WHAT YOU WILL DO:
Count the lines in the entries that contain "filter". Say the number and nothing more.

Top of MATERIAL FOR THE TASK

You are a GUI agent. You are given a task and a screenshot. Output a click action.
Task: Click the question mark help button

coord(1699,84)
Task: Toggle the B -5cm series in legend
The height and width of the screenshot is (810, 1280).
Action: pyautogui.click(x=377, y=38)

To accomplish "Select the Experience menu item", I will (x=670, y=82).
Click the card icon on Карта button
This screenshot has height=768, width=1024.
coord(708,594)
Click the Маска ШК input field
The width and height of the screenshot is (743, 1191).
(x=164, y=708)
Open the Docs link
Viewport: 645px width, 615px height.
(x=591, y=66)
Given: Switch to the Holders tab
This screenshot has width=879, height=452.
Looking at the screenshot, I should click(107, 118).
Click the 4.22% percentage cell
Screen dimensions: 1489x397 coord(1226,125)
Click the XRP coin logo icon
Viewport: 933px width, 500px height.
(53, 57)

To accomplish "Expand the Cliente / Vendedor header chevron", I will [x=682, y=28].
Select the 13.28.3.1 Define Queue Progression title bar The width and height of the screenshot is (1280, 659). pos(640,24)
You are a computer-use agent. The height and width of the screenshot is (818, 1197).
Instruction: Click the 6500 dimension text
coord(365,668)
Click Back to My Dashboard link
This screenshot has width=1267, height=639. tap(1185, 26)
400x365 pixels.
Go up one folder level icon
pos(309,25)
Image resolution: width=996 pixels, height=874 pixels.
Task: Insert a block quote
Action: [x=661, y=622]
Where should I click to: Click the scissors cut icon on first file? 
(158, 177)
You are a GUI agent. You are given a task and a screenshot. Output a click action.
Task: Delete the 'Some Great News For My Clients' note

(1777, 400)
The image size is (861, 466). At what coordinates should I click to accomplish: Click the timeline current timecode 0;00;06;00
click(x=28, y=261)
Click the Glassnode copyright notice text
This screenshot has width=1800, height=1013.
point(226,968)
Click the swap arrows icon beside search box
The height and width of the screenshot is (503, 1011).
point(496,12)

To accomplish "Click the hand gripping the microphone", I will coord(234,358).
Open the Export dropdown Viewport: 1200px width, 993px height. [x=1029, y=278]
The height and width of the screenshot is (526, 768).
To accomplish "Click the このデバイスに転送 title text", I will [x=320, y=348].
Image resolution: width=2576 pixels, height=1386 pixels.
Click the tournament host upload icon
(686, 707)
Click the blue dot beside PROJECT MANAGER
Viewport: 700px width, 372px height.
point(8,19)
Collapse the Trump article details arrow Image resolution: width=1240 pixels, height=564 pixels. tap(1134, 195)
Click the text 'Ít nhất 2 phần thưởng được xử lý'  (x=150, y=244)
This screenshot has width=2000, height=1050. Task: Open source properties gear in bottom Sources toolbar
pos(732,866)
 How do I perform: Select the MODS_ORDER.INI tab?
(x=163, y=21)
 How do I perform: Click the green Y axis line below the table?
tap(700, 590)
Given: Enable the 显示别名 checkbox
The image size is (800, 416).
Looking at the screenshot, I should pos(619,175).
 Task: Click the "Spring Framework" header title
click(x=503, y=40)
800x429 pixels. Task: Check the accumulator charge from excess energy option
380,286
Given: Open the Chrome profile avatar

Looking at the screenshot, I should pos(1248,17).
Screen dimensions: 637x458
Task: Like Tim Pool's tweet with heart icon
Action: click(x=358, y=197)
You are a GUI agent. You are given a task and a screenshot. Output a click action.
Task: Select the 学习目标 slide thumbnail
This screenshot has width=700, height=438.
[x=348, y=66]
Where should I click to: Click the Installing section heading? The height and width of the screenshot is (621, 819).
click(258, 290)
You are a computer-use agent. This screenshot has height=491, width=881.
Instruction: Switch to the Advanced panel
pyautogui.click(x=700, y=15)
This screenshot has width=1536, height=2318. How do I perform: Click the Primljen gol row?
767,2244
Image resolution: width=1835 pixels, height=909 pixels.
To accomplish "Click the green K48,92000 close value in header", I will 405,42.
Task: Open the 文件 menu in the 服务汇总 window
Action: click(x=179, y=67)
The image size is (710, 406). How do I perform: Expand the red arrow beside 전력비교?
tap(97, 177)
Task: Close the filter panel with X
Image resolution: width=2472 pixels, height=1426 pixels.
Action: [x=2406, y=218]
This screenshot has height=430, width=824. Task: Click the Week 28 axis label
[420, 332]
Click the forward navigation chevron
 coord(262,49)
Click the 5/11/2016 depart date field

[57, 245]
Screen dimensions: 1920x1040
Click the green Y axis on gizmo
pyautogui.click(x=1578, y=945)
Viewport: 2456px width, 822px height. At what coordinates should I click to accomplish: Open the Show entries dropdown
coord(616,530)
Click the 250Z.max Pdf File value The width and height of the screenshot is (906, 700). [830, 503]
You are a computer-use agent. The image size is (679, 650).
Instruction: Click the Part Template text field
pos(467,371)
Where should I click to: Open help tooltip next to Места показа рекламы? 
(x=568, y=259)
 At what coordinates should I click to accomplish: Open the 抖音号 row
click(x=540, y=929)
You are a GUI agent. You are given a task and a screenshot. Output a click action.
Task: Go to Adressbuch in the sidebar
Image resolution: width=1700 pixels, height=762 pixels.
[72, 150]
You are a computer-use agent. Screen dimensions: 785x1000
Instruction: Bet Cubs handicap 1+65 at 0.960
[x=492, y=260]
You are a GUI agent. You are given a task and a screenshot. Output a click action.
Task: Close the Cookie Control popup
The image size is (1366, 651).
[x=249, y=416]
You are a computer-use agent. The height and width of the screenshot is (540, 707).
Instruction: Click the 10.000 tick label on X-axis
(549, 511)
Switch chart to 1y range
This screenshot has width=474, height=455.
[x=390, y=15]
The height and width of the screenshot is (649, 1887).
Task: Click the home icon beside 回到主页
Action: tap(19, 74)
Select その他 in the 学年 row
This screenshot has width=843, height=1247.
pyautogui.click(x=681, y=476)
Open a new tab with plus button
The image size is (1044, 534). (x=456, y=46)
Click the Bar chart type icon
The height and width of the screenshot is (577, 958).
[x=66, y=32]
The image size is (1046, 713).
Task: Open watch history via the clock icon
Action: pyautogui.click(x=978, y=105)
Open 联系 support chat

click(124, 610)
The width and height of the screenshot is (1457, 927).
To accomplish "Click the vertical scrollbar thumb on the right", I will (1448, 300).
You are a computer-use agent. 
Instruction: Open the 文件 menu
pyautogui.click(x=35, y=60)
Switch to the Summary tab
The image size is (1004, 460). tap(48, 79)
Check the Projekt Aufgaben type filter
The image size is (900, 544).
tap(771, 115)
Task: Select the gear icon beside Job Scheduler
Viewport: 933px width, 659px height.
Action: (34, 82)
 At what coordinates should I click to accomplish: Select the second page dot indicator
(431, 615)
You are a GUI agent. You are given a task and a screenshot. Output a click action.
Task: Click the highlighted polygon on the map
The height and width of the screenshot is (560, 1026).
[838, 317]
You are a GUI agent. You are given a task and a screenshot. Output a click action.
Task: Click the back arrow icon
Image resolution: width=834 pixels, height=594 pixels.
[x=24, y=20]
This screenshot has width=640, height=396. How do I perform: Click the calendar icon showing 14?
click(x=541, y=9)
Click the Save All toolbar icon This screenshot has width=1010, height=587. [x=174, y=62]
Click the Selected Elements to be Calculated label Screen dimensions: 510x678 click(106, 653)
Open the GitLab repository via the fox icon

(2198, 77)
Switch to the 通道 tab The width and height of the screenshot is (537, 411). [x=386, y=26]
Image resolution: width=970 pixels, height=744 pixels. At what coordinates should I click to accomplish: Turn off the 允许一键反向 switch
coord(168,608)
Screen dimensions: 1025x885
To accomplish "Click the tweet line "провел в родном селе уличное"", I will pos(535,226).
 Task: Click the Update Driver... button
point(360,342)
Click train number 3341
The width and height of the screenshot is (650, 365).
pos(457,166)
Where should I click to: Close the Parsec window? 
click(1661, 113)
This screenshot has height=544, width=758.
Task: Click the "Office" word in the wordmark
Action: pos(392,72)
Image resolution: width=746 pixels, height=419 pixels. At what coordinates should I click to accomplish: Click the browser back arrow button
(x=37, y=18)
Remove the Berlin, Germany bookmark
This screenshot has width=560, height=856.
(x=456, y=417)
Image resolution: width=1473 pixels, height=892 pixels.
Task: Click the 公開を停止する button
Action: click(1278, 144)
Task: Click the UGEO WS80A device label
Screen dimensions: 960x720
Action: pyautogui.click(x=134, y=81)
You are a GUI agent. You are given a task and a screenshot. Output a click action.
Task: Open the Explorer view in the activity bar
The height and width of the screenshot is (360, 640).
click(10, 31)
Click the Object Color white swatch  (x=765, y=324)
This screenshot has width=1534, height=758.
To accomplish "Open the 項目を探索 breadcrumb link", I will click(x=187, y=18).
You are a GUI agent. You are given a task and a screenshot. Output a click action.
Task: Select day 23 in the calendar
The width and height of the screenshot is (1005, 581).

Bottom of MATERIAL FOR THE TASK

OUTPUT OF THE EXERCISE:
2